MATERIAL PROVIDED>
[Start of section]

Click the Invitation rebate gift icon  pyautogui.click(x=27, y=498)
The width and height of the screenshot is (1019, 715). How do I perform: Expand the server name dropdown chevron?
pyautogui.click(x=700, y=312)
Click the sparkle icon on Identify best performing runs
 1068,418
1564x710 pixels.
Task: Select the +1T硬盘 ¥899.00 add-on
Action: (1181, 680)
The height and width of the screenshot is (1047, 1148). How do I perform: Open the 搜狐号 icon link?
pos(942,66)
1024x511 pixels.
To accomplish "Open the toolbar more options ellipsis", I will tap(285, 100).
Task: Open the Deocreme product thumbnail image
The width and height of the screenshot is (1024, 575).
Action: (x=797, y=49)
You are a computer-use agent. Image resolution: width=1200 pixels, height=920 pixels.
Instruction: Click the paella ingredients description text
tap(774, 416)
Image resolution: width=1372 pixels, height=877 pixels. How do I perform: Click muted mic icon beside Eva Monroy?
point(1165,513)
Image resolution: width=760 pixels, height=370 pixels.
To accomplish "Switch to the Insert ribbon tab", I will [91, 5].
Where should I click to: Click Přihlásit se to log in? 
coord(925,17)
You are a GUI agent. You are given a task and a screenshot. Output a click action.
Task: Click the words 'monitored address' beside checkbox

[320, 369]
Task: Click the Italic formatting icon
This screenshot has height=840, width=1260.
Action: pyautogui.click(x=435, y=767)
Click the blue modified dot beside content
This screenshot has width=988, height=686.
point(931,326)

[End of section]

ACTIVITY>
Keeping each word as given, write out the material above.

SOLUTION FOR THIS EXERCISE>
Click the Invitation rebate gift icon  pyautogui.click(x=27, y=498)
The width and height of the screenshot is (1019, 715). How do I perform: Expand the server name dropdown chevron?
pyautogui.click(x=700, y=312)
Click the sparkle icon on Identify best performing runs
 1068,418
1564x710 pixels.
Task: Select the +1T硬盘 ¥899.00 add-on
Action: (1181, 680)
The height and width of the screenshot is (1047, 1148). How do I perform: Open the 搜狐号 icon link?
pos(942,66)
1024x511 pixels.
To accomplish "Open the toolbar more options ellipsis", I will tap(285, 100).
Task: Open the Deocreme product thumbnail image
The width and height of the screenshot is (1024, 575).
Action: (x=797, y=49)
You are a computer-use agent. Image resolution: width=1200 pixels, height=920 pixels.
Instruction: Click the paella ingredients description text
tap(774, 416)
Image resolution: width=1372 pixels, height=877 pixels. How do I perform: Click muted mic icon beside Eva Monroy?
point(1165,513)
Image resolution: width=760 pixels, height=370 pixels.
To accomplish "Switch to the Insert ribbon tab", I will [91, 5].
Where should I click to: Click Přihlásit se to log in? 
coord(925,17)
You are a GUI agent. You are given a task and a screenshot. Output a click action.
Task: Click the words 'monitored address' beside checkbox

[320, 369]
Task: Click the Italic formatting icon
This screenshot has height=840, width=1260.
Action: pyautogui.click(x=435, y=767)
Click the blue modified dot beside content
This screenshot has width=988, height=686.
point(931,326)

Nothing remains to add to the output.